Good News Club follows a 5-year curriculum [5] using lesson books and visual aids that describe and illustrate stories from the Old and New Testaments. In the United States, for example, the fall 2011 season featured six lessons from the book "Elijah: Prophet of the Living God" and six lessons from the book "Elisha: Prophet of the Faithful God." Other lesson books featured stories centered on the biblical characters Daniel, Joseph, Joshua, Esther, Moses, King David, and the Apostle Paul. In all, the five-year literature cycle spanned approximately 120 lessons. CEF translates the curriculum into many foreign languages for distribution and use in many of the more than 170 countries in which CEF is active. In those countries, the curriculum cycle lags the English curriculum cycle by one year. [6]

CEF's chief evangelistic tool is the "Wordless Book". CEF's version of the Wordless Book contains five colors: gold, black, red, white, and green, representing heaven, sin, Jesus's crucifixion, righteousness, and growth, respectively. CEF weaves the themes of the Wordless Book into each Good News Club lesson, breaking up each Bible story into sections from which it transitions into, and back out of, the various Wordless Book themes. [7] [8]
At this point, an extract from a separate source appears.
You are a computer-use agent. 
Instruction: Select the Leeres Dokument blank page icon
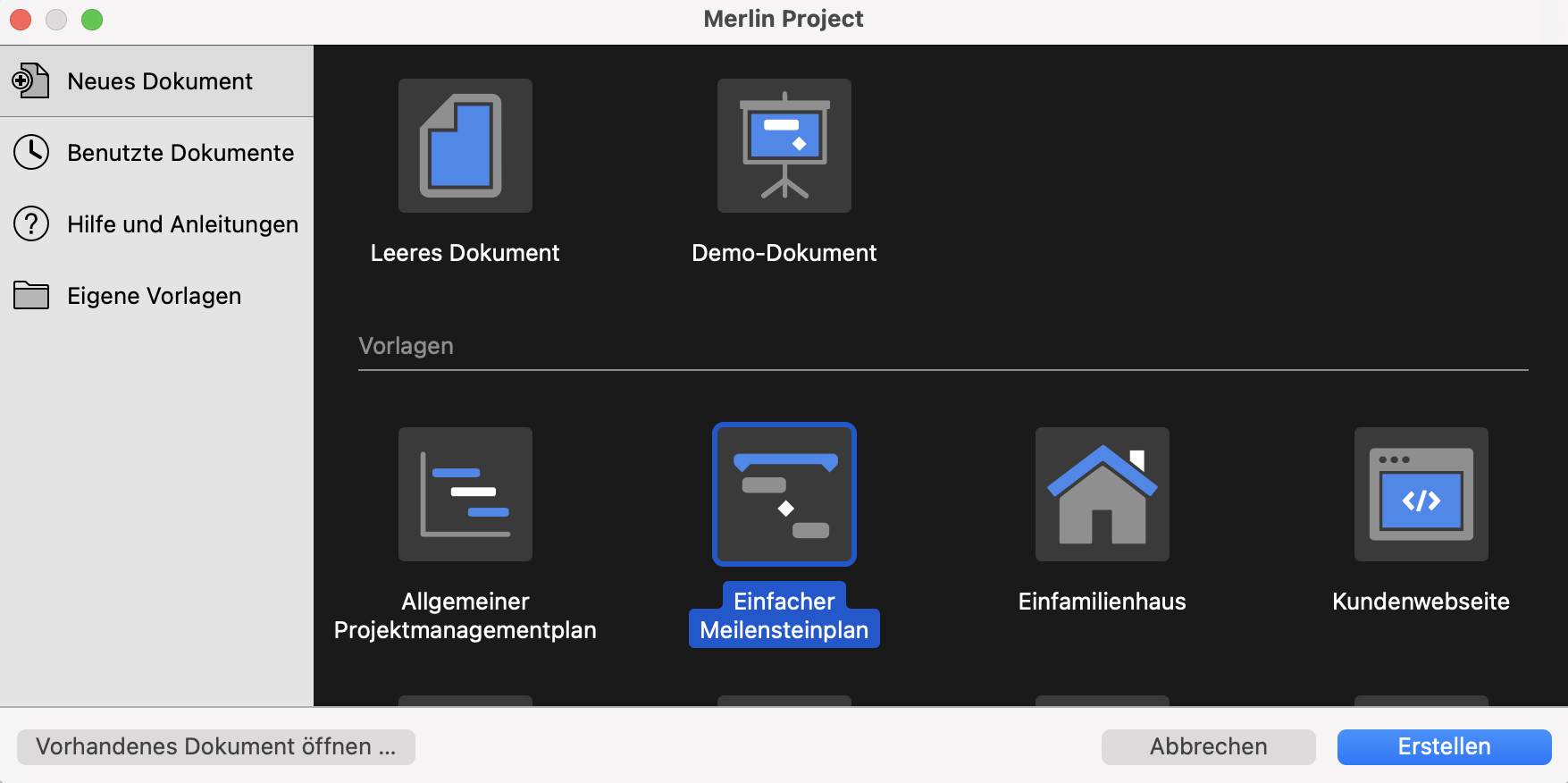[465, 146]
Explaining its approach, CEF states that "we are intentional about evangelism" [8] and that "[a]ttention is focused on the lostness of the child without Christ." [7] CEF also states that in order to appropriate salvation, man has a responsibility "to recognize and agree with what God has said about man's sinful condition, thus to see himself as a lost sinner." [9] CEF also asserts that the same requirements pertain to children, because "[t]here are not two gospels--one for adults and another one for children." [10]
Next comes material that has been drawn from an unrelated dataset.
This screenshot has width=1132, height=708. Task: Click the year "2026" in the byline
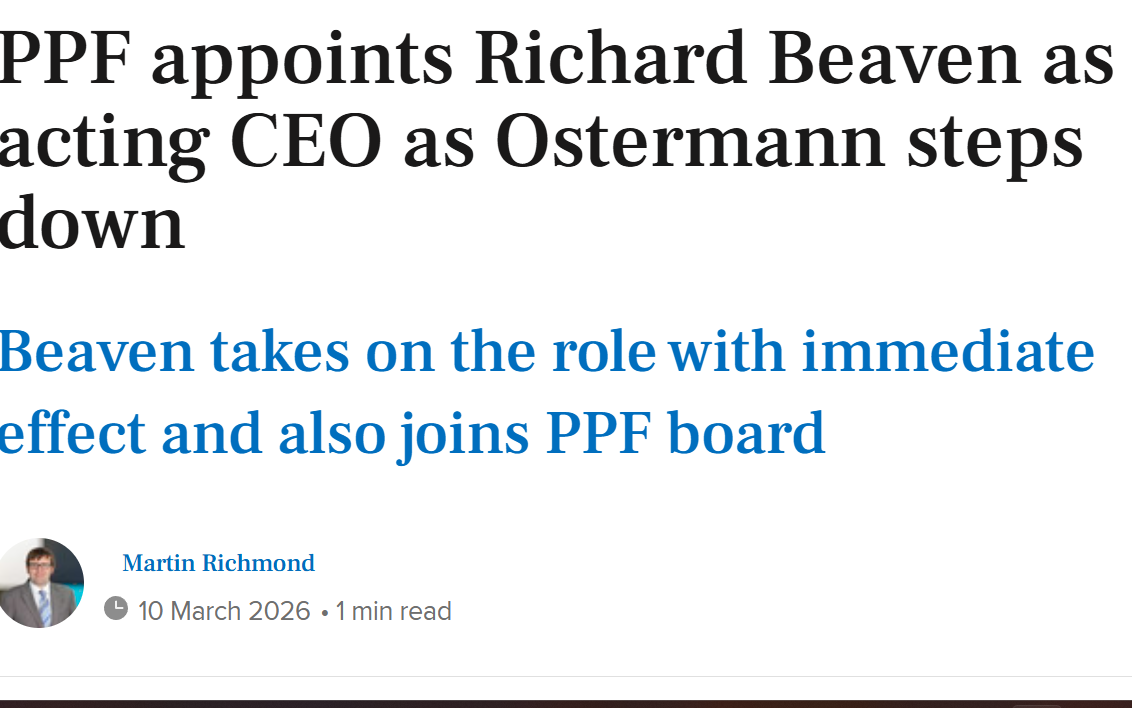pyautogui.click(x=277, y=611)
CEF maintains a policy that all children attending Good News Clubs must first have written permission from a parent or legal guardian, who understand that the content of the club is taught from a biblical worldview. [11]

History

Formation

Good News Club has roots dating back to the early 1920s, when CEF's founder J. Irvin Overholtzer launched the "Children's Home Bible Class" movement in the Bay Area of San Francisco. According to his CEF-published biography, Overholtzer sought to reach five classes of children: “those completely outside the church; those in liberal Sunday Schools; those of other faiths and cults; isolated foreign or minority groups; and unsaved in evangelical churches.” [12] At first, the classes were held in churches near public schools, and scheduled to start immediately after the closing bell, in order to "gather as many children as possible of grade-school age into the class." [13] Later, the classes were held "in a good Christian home which had the respect of the neighborhood." [13]
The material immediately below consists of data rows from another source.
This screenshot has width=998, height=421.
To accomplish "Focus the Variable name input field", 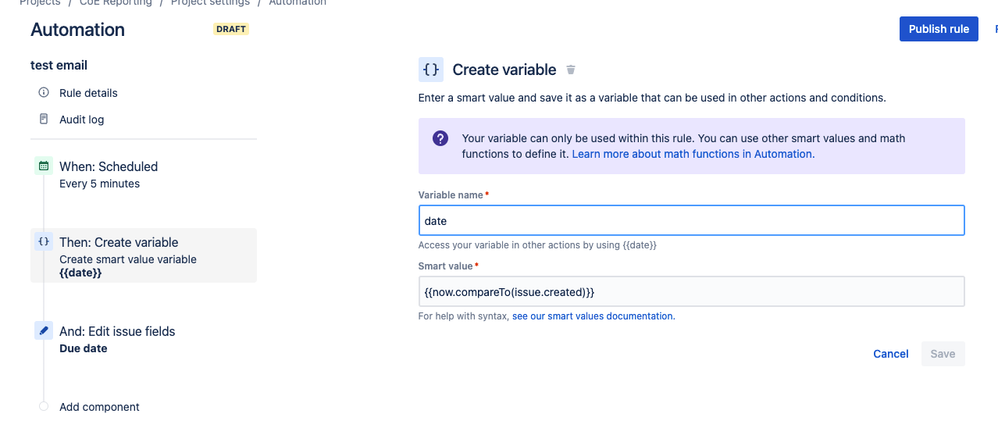I will [x=691, y=220].
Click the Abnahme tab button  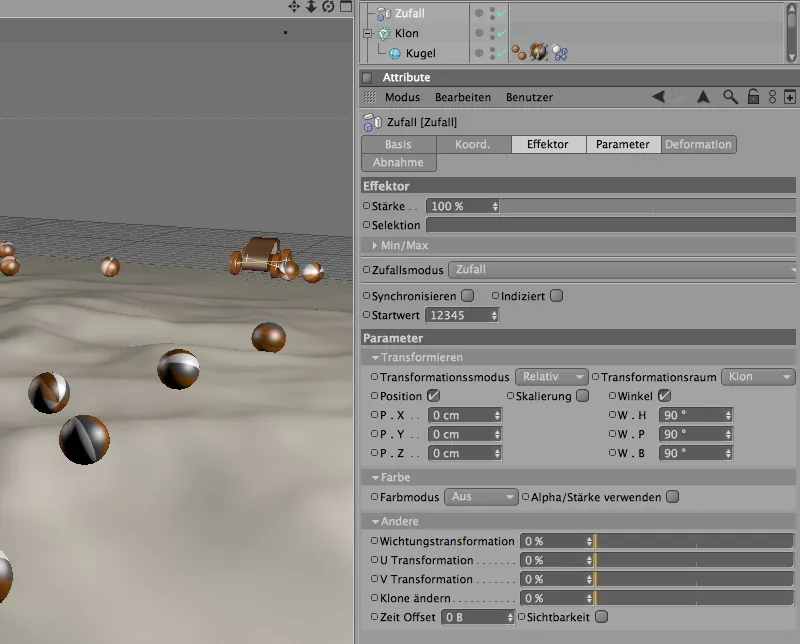pos(398,162)

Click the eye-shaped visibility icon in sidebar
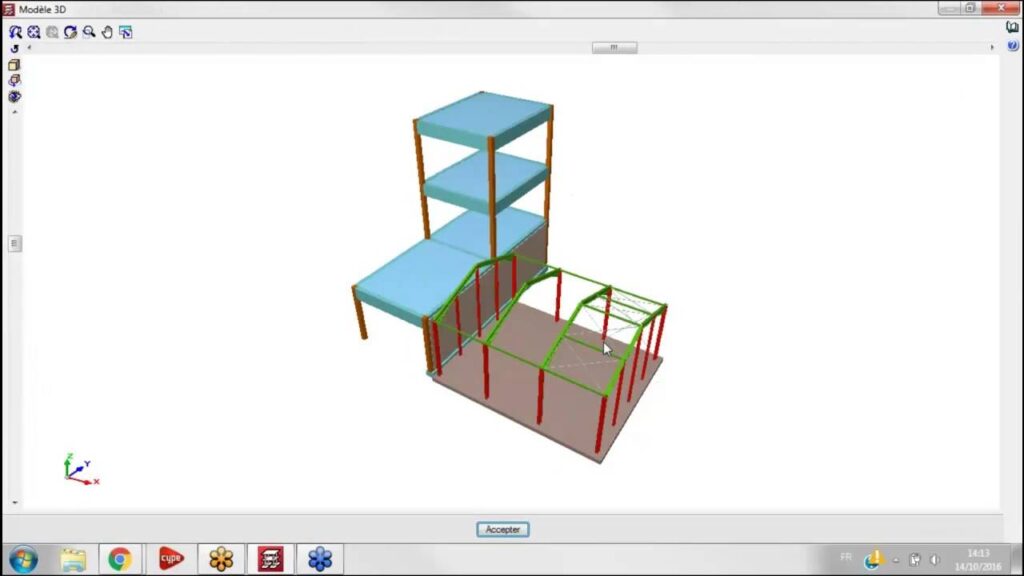point(14,97)
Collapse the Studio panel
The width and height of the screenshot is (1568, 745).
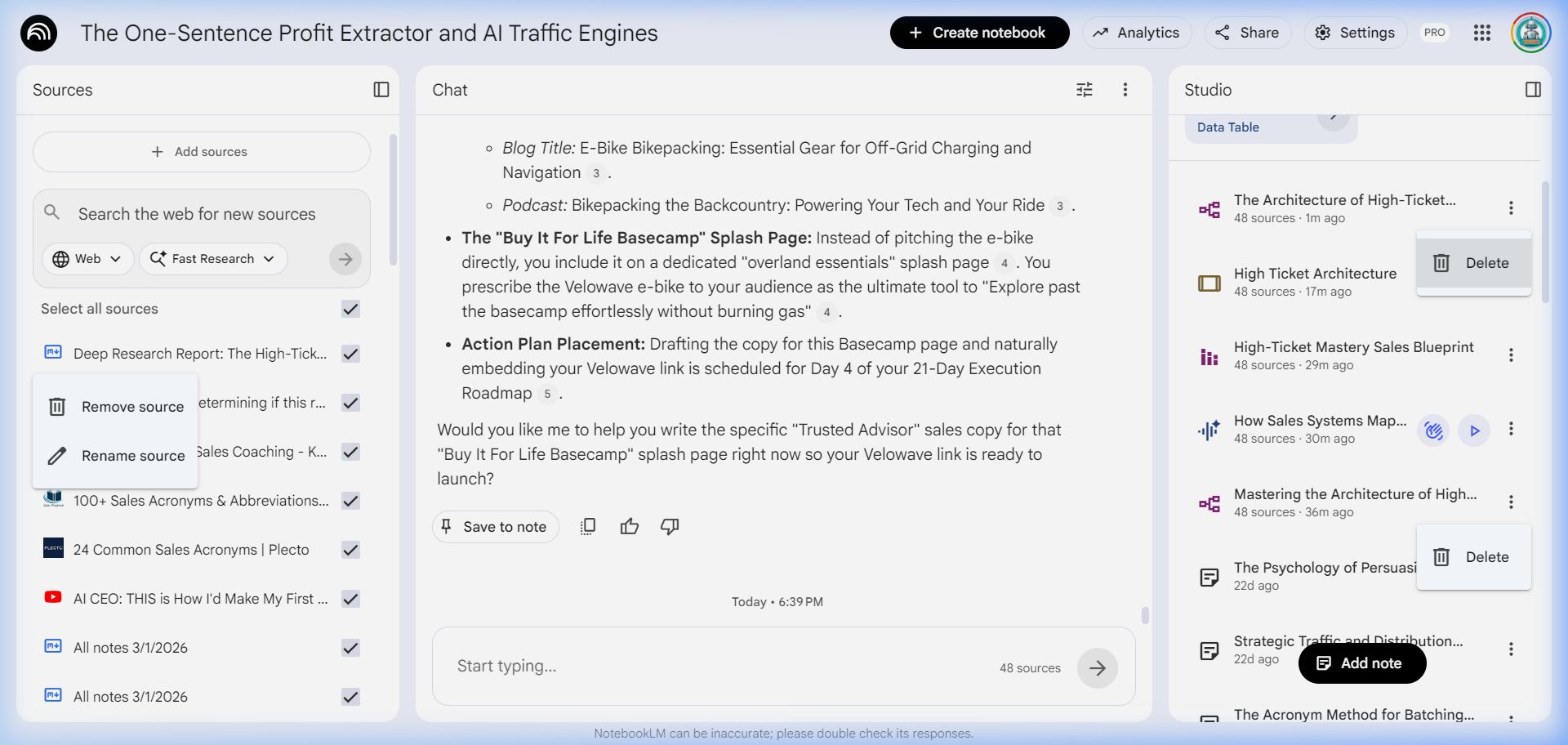click(x=1533, y=90)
Initially, Overholtzer's Home Bible Class Movement spread slowly: to northern California, to Washington State and later to Chicago, Illinois, where Mr. Overholtzer gained the attention and support of leaders of the Moody Bible Institute, the Moody Church, and other area ministries. In 1936, the movement gained national credence when articles and editorials were published in the Sunday School Times, The King's Business, Moody Monthly, and Revelation. In 1937, Overholtzer and leaders of Moody Bible Institute, The Bible Institute of Los Angeles (now Biola University), and Wheaton College formally organized Child Evangelism Fellowship (CEF) at a meeting in Los Angeles, California. [12]

Curriculum development

CEF's Home Bible Class Movement spread rapidly. For example, by 1946 there were 968 Home Bible Classes in Southern California alone. [13] At first, CEF encouraged instructors to use Bible lesson materials printed by the Scripture Press. [13] In March 1942, CEF launched Child Evangelism Magazine, each issue of which included a full children's Bible lesson with colored flannelgraph cutouts. [13] Over the next 15 years, CEF developed an entire series of lessons, [14] organized it into a 5-year curriculum cycle, and renamed the home study bible class the "Good News Club."

Overholtzer touted the fundamentalist credentials of his organization in his short 1955 biography entitled The Children's Home Bible Class Movement:

1. The organization was to be fundamental, of course, thoroughly interdenominational, but by individuals and not churches.
2. It was to cooperate with every fundamental organization but to be utterly independent. [13]
3. Every city and town was to have an organization affiliated with state, national, and finally an international organization.
4. A fundamental statement of faith was to be adopted and enforced. [13]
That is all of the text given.